### Supplied records
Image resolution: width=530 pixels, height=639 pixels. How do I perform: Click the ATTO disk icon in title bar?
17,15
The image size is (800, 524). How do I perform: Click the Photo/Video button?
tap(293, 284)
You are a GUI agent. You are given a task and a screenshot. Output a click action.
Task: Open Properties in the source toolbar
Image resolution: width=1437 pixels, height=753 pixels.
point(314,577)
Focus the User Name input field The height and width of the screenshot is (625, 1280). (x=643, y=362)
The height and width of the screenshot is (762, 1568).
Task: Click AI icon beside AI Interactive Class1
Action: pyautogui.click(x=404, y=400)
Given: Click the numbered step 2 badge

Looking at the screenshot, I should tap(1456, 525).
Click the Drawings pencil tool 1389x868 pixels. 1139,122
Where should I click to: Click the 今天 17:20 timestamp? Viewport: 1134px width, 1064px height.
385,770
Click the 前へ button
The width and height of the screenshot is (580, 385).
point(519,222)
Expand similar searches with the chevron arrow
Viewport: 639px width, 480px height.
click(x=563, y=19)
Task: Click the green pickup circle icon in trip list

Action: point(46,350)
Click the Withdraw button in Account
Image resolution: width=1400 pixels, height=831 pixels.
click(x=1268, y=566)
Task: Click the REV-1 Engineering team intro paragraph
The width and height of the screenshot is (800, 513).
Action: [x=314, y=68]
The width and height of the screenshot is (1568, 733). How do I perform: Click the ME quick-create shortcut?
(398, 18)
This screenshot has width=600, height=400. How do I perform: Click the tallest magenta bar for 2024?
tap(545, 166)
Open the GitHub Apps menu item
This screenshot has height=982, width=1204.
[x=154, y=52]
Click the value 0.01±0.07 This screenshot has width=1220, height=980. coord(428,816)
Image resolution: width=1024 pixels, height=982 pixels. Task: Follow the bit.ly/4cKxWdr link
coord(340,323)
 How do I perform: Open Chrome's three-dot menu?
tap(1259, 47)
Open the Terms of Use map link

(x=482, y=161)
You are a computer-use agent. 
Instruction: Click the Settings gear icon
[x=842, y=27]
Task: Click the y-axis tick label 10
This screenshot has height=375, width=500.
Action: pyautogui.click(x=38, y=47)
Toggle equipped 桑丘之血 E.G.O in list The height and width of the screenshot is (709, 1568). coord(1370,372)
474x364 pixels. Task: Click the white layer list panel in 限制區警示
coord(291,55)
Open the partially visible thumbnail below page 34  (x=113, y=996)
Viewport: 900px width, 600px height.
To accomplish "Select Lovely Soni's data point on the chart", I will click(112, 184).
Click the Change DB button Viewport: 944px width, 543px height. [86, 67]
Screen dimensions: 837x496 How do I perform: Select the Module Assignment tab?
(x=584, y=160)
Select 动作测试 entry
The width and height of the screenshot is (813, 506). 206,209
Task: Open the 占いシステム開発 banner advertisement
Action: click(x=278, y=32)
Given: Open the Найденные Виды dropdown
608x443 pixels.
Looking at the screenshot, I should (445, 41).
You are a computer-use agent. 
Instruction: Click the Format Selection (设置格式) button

### What is being asked
Print the entries exactly.

### Solution to this exercise
Image resolution: width=530 pixels, height=639 pixels. How do I perform: Click the ATTO disk icon in title bar?
17,15
The image size is (800, 524). How do I perform: Click the Photo/Video button?
tap(293, 284)
You are a GUI agent. You are given a task and a screenshot. Output a click action.
Task: Open Properties in the source toolbar
Image resolution: width=1437 pixels, height=753 pixels.
point(314,577)
Focus the User Name input field The height and width of the screenshot is (625, 1280). (x=643, y=362)
The height and width of the screenshot is (762, 1568).
Task: Click AI icon beside AI Interactive Class1
Action: pyautogui.click(x=404, y=400)
Given: Click the numbered step 2 badge

Looking at the screenshot, I should tap(1456, 525).
Click the Drawings pencil tool 1389x868 pixels. 1139,122
Where should I click to: Click the 今天 17:20 timestamp? Viewport: 1134px width, 1064px height.
385,770
Click the 前へ button
The width and height of the screenshot is (580, 385).
point(519,222)
Expand similar searches with the chevron arrow
Viewport: 639px width, 480px height.
click(x=563, y=19)
Task: Click the green pickup circle icon in trip list

Action: point(46,350)
Click the Withdraw button in Account
Image resolution: width=1400 pixels, height=831 pixels.
click(x=1268, y=566)
Task: Click the REV-1 Engineering team intro paragraph
The width and height of the screenshot is (800, 513).
Action: [x=314, y=68]
The width and height of the screenshot is (1568, 733). How do I perform: Click the ME quick-create shortcut?
(398, 18)
This screenshot has width=600, height=400. How do I perform: Click the tallest magenta bar for 2024?
tap(545, 166)
Open the GitHub Apps menu item
This screenshot has height=982, width=1204.
[x=154, y=52]
Click the value 0.01±0.07 This screenshot has width=1220, height=980. coord(428,816)
Image resolution: width=1024 pixels, height=982 pixels. Task: Follow the bit.ly/4cKxWdr link
coord(340,323)
 How do I perform: Open Chrome's three-dot menu?
tap(1259, 47)
Open the Terms of Use map link

(x=482, y=161)
You are a computer-use agent. 
Instruction: Click the Settings gear icon
[x=842, y=27]
Task: Click the y-axis tick label 10
This screenshot has height=375, width=500.
Action: pyautogui.click(x=38, y=47)
Toggle equipped 桑丘之血 E.G.O in list The height and width of the screenshot is (709, 1568). coord(1370,372)
474x364 pixels. Task: Click the white layer list panel in 限制區警示
coord(291,55)
Open the partially visible thumbnail below page 34  (x=113, y=996)
Viewport: 900px width, 600px height.
To accomplish "Select Lovely Soni's data point on the chart", I will click(112, 184).
Click the Change DB button Viewport: 944px width, 543px height. [86, 67]
Screen dimensions: 837x496 How do I perform: Select the Module Assignment tab?
(x=584, y=160)
Select 动作测试 entry
The width and height of the screenshot is (813, 506). 206,209
Task: Open the 占いシステム開発 banner advertisement
Action: click(x=278, y=32)
Given: Open the Найденные Виды dropdown
608x443 pixels.
Looking at the screenshot, I should (445, 41).
You are a computer-use agent. 
Instruction: Click the Format Selection (设置格式) button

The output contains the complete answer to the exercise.